The Entitled Little Shitbag Hall of Fame has another member. Enjoy!

Ok, I'm officially over my mid-season baseball malaise, and ready to talk some playoffs! PLAYOFFS???!!!

Issue #1: Was Matt Holliday safe at home last night?
No fucking way on earth. Let me make clear that I hate Mike Barrett's guts, but the play he made to block the plate, curb-stomping Holliday's hand, was totally sweet. And the ump blew the call. Horrible. I'd feel really bad for San Diego, if they actually had any baseball fans there. You wanna feel better, Padres fans? Roll to the beach, roll a spliff, and watch the waves roll in. Baseball won't seem so important anymore. Leave it for those of us who need something to do in Fall.

Side issues:
a) should instant replay be brought to beisbol?
Absofuckinglutely not. We can rehash this argument forever, and it's really sort of a useless exercise - it's like arguing between Jeebus and the Flying Spaghetti Monster: it comes down to personal preference. Suffice it to say that I hate replay in football, and think it's a reflection of the uglier side of American culture's litigiousness and sense of entitlement as equalling justice.

b) is Holliday the MVP?
It's pretty close - he leads the league in hitting and RBI, and that's a pretty solid case. Add to that the monster game he played last night, scoring the winning run, and he'd seem like a shoe-in. Plus, the HR kings have two factors against them: Prince didn't make the dance, and Big Baby Howard set the all-time K record. Now, there's two things in Holliday's way: 1) the botched catch against Giles last night, which in my opinion negates the magic bonus clutch points he gets from scoring the winning run; and 2) Jimmy Fucking Rollins.

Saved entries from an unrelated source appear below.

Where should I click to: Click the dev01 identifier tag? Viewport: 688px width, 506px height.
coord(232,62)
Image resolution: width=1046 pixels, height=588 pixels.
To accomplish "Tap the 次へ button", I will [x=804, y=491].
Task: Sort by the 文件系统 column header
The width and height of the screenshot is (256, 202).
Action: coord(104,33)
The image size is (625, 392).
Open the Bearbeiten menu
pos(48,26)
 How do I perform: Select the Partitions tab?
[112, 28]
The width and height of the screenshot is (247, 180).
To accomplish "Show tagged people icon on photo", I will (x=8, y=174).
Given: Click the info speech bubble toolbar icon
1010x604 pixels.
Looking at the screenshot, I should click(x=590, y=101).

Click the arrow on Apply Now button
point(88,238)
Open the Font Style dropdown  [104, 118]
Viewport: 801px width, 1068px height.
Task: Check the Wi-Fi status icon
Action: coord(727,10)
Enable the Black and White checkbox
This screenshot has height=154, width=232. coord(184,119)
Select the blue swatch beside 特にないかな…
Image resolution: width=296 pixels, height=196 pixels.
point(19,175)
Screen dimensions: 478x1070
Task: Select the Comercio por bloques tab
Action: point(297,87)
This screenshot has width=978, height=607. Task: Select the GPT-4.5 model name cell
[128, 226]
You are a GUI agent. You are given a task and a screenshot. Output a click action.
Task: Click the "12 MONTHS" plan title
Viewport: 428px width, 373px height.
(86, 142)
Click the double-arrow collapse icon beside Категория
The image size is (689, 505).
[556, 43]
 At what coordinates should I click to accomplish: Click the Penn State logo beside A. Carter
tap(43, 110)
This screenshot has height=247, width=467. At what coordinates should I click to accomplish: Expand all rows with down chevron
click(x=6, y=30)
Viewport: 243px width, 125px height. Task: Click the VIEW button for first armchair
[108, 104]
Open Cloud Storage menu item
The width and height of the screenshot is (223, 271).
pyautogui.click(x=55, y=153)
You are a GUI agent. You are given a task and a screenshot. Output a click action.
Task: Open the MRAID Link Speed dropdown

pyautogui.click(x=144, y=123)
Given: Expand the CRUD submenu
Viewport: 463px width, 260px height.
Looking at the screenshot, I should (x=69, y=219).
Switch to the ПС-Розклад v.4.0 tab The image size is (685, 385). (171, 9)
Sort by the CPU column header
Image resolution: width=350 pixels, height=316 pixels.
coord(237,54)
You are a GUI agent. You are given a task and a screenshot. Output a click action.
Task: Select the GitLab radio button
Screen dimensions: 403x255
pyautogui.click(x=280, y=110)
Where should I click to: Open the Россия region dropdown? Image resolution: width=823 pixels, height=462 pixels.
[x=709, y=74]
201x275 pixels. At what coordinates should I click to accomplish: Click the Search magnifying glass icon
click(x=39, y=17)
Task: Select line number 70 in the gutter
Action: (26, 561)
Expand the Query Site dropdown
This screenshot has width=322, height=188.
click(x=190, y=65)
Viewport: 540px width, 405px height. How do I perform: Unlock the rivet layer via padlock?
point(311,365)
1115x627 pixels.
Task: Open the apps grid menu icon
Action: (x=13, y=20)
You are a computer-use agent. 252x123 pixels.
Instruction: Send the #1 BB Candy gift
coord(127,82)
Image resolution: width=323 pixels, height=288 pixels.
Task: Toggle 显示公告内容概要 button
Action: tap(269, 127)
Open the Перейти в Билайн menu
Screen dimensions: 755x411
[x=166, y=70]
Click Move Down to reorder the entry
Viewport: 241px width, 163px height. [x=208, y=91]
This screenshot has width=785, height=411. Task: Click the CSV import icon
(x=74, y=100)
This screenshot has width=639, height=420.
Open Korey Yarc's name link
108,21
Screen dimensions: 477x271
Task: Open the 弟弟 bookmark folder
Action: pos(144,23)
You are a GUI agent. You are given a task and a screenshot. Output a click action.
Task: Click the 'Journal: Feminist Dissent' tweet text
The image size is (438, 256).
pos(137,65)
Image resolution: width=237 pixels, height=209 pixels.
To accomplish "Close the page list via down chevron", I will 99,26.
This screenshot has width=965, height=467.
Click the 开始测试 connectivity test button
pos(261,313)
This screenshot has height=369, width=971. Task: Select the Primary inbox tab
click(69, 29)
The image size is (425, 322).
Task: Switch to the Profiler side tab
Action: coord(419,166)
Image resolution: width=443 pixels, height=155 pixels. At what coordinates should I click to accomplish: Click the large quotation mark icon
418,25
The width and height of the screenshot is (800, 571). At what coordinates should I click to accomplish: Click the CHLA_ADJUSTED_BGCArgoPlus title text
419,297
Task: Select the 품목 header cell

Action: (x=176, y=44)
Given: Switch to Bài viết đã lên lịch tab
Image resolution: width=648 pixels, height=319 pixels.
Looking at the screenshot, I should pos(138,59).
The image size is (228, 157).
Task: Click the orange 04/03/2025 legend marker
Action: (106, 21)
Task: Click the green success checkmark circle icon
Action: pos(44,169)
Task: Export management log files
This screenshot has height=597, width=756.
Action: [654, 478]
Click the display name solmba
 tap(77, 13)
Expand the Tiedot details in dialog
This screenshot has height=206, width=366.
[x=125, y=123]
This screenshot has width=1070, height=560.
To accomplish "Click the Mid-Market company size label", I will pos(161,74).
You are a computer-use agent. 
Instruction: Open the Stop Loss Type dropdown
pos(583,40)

Quick backstory - I didn't used to like Rollins. I always thought of him as a shittier, less clutch Jeter without the ability to push his teammates to be better. I thought him overpaid, and his permanent smile seemed to confirm that he was just out there having fun, getting paid. Last season I changed my mind - he's a better fielder than Jeet, and is pretty clearly a better hitter. He was the spark this year on the best offensive team in the league, and got the magic 20-20-20-20 Quadfecta. Plus, he entered Sunday's must-win game, and proceeded to dominate from the first inning on. One of the best single-game performances I've ever seen, and he did it all with that signature smile on his face. I've realized through him (and Howard last year) that you can have fun and be professional at the same time, and that it a big game, pressure situation, that attitude can be VERY valuable. So, MVP for Rollins. Sorry, Hanley.

Issue#2: MLB scheduling of games
Very ALEast centric, but really, who can blame them, since that's what people wanna watch. Still, the Phillies getting bumped to the 3PM slot for their first two games, Wed. and Thurs., is pretty weak. In sum, there will be 0 Phillies games on local, non-cable TV unless they reach the WS. Then again, Philadelphians love nothing more (other than throwing racist slurs and batteries) than ditching work early to hit up a pub. Ludwig's, here I come!

Side note: Ran into the Gov yesterday outside his office as I exited the elevator to deliver a grant proposal to a private foundation that lives next door. Cap'n Orange was in a great mood, just beaming, having just come I assume from the pep rally at city hall. I shouted "Go Phils!" and he paused and smiled. Is it too late for him to declare candidacy for 2008?